The brown eyed girl laughed, and Jack laughed with her. "I always did love the snow …" She breathed thickly with emotion and sweet sentiment. "Whenever I felt lonely, I could always find comfort in the snow. I always did love the snow."

"Really – do you really mean that?" Jack was holding his staff to his chest with indescribable pride and marvel at the words he did not expect her to say.

(because all those years ago – all those cruel years ago, he was so confused. So bitterly confused. Her words had been painstakingly horrible to hear – but now – but now –)

She was crying now as she caught the delicate snowflakes in her hands. "Oh, Jack … Oh, Jack," She moaned brokenly, just as she moaned for her mother all those years ago. "I've wanted to see your face for so long now."

Jack cried too. He cried with her, because her sadness was contagious, and he was easy prey to emotions. "But I'm right here," he cried. "You just have to see me. I'm right here."

Her words were shaking with heartache. "I've wanted to talk to you for so long now. It hurt so much – " she paused to take a quivering breathe. "It hurt so much to not hear you talk back when I came by all those years ago. It hurt so much."

"I know, I know, I know," Jack sobbed . "I know it hurt. I'm sorry. I'm sorry. I know it hurt."

She shook her head, her smile showing through the tears. "But now I won't have to feel that hurt. Soon, I'll see you, Jack."

Jack froze, his body more still than the lake beneath his feet. "Y-You'll see me?"

"Ah, yes. It's almost time for me," she looked to her hands with dreadful fascination. "Soon, I'll be with you soon, Jack. Soon, we'll be together."

"R-Really? Really?" Jack sputtered, "You'll be with me? Me?" He turned to look for his friend, the wind, but he was nowhere to be found. The wind had let him be alone with his friend. The wind was letting him be with his friend. Jack turned to the brown eyed girl and asked tentatively,"Does that mean you'll finally see me?"

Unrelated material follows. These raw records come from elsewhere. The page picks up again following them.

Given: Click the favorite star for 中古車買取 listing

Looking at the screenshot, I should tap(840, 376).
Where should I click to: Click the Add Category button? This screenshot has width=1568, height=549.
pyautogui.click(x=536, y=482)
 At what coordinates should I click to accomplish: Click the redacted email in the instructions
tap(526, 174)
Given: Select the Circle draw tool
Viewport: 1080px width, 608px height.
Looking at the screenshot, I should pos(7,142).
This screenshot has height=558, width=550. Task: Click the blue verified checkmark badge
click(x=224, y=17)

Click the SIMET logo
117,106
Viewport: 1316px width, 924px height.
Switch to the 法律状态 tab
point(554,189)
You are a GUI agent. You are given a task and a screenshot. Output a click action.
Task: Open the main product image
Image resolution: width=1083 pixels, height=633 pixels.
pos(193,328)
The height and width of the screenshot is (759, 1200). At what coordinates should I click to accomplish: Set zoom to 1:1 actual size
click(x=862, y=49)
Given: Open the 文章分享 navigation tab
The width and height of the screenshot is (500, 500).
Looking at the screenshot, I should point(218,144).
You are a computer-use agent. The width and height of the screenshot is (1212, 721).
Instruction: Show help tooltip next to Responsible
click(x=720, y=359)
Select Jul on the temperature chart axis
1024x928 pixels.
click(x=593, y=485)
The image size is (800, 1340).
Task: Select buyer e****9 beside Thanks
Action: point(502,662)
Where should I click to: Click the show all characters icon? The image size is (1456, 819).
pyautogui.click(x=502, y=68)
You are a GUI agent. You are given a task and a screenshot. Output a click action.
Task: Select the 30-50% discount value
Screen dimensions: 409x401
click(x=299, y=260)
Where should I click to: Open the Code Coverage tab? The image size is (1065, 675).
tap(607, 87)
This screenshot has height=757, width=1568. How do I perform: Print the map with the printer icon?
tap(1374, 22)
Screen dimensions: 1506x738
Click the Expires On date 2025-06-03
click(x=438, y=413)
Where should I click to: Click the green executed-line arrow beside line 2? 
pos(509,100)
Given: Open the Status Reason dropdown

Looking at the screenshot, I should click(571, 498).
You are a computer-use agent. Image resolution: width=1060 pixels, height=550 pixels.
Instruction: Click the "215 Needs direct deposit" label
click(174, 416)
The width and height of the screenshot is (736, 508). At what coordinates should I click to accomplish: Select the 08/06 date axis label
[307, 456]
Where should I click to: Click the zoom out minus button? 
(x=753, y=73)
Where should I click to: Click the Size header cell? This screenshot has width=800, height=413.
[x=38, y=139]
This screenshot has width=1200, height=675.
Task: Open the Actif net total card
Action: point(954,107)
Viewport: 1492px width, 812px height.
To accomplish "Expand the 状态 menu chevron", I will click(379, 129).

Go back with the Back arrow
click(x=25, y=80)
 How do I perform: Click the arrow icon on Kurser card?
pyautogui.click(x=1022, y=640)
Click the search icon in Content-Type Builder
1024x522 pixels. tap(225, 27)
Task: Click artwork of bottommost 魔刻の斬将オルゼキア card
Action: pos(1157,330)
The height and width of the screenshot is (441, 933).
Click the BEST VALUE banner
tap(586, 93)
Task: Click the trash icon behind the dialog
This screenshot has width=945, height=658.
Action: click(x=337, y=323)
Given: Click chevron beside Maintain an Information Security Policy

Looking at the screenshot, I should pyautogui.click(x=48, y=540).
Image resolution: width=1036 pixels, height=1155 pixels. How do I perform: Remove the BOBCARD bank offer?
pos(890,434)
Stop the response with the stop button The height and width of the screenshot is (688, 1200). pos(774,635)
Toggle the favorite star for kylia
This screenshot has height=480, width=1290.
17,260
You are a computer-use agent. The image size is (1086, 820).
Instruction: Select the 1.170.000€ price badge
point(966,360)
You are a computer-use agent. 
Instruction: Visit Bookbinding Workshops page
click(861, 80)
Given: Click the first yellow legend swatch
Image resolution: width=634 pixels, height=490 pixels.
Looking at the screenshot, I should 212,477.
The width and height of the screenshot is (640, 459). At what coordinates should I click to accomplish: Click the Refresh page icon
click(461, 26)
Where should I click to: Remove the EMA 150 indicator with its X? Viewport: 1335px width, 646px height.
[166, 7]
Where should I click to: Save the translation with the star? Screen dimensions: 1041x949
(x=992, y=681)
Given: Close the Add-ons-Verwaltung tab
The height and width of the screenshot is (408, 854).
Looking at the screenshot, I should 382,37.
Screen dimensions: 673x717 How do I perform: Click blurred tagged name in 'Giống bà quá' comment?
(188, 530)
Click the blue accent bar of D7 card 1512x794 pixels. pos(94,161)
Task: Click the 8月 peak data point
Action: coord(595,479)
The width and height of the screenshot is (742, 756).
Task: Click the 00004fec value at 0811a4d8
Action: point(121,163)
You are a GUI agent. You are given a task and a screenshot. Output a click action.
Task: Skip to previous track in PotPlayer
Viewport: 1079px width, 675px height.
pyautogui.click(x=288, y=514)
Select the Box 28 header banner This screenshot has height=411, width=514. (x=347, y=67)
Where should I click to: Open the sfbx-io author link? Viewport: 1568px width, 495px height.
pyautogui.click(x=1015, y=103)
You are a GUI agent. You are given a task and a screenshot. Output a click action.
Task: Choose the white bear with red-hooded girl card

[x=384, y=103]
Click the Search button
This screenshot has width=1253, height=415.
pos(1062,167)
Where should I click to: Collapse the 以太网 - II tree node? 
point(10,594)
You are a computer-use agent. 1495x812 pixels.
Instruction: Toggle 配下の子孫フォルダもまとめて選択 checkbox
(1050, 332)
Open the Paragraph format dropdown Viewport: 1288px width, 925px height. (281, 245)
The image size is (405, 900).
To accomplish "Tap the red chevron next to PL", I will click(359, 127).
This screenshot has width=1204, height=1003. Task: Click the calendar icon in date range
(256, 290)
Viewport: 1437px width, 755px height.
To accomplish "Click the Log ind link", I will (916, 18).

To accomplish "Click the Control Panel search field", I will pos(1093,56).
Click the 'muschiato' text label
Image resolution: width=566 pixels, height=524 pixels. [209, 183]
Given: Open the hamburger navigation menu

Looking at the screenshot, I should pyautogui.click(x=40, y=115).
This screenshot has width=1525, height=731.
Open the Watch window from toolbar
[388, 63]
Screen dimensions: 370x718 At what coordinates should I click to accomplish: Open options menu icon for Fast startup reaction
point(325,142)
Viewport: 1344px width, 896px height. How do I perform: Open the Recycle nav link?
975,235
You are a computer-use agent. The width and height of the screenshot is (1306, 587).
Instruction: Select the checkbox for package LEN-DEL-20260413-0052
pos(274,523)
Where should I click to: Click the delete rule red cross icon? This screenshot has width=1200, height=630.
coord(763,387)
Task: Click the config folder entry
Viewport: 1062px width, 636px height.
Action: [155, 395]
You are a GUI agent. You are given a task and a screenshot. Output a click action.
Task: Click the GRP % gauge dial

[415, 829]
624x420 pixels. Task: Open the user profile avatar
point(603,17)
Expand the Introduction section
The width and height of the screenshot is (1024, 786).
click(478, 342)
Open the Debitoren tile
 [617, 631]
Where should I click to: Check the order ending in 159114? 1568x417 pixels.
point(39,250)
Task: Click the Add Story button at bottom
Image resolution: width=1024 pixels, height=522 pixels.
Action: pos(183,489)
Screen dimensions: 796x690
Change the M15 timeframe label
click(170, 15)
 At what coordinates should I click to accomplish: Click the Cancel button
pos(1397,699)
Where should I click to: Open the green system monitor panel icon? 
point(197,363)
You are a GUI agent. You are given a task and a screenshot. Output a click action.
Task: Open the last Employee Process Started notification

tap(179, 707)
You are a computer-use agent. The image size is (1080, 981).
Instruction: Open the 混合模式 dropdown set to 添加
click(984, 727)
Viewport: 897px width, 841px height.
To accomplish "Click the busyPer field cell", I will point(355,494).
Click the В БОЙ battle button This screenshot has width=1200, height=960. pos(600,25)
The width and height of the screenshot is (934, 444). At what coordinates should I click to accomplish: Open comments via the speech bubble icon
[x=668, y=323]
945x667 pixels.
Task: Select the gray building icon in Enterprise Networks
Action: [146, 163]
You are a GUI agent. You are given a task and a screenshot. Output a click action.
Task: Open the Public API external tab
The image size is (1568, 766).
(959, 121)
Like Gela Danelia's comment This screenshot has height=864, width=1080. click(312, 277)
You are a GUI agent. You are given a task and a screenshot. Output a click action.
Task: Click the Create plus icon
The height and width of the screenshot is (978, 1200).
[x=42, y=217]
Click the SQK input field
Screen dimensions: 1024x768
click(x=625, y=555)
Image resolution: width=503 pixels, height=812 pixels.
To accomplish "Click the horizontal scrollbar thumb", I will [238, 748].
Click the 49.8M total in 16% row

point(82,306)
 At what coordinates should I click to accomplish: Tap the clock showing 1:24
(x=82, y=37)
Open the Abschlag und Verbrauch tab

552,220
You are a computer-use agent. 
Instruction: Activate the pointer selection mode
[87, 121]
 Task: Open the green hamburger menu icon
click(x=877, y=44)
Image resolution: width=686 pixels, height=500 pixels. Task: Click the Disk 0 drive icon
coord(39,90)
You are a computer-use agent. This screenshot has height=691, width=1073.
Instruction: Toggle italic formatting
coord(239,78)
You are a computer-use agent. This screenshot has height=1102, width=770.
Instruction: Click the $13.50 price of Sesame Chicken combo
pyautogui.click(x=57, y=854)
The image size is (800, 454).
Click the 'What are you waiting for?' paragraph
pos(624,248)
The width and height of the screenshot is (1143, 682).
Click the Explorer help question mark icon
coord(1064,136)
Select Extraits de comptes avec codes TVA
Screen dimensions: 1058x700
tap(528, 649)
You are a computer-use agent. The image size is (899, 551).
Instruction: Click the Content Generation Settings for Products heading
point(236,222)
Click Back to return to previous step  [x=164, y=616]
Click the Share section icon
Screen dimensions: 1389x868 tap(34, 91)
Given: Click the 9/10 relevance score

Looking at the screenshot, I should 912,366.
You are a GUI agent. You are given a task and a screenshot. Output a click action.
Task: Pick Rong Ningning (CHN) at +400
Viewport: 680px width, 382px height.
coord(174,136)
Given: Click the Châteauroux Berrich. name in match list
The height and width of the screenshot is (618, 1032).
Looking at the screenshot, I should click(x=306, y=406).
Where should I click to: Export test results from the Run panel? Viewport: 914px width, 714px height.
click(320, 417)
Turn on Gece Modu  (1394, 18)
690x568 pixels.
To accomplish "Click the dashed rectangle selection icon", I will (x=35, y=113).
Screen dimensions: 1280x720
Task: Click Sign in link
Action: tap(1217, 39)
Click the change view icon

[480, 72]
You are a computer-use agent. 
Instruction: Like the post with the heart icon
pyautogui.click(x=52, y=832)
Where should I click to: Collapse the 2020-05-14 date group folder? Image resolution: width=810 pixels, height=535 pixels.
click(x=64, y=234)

She smiled with a nod. She looked down at the ice that was only a few inches away, and anxiety and anxiousness clawed at her furrowed face as she lifted her foot and placed it on the frozen lake. A shaky breathe later, and she placed the other foot as well. She marveled at her feet, that were standing on the ice, the horrible, horrible ice. She marveled at her accomplishment. She had bested the beast. She had conquered her fear.

"Soon, I'll get to see you, Jack."

Jack breathed a laugh. "And you'll talk to me? Will you finally talk to me? Will you talk to me?"

"And we'll talk – we'll talk for days end and nights beginning."

Jack was giddy now, unable to control his bouncing excitement. "And play? Will we get to play – can we play games together? Me and you?"

"We'll play all the games we never got to play during the years you missed."

"And laugh? Will we laugh together?"

"We'll laugh until our breathes give out. We'll laugh like the children we once were."

"Will you let me hold you?" Jack asked her. "Can I finally hold you? And make you stop crying? Will you be my friend?"

"And I'll finally get to hold you, and love you – oh, Jack, is it so selfish of me to say that I've been longing for this day to come?" She asked the lake – asked Jack.

"No, no, no, no, no it's not," he answered her quickly. "It's not, it's not."

"All I ever wanted was for you to talk back to me," She admitted, she admitted with all the honesty her ancient heart could release in one sentence, she admitted with genuine tears that spoke no lies.

"Me, too." Jack whispered, because he didn't trust his voice any more. He was at a loss for words. She was going to see him. She was going to talk to him. She was going to play with him. She was going to laugh with him. She was going to hold him. She was going to love him. "Me, too. Me, too."

(finally, after all these. After all these years. After all those years and years and years and years of being so lonely, so, so, so, very lonely.)

"Can't keep you waiting, can I?" She asked with a chuckle of mirth. She straightened her frail, old body, her cane shaking as she put her weight on it. She looked to the invisible frost child, child of the moon, child of the winter. "Wait for me, Jack. I'll be coming soon."

And Jack did wait.

He waited for her after she slowly made her way out of the snowing forest –

– and waited for her when she didn't come back.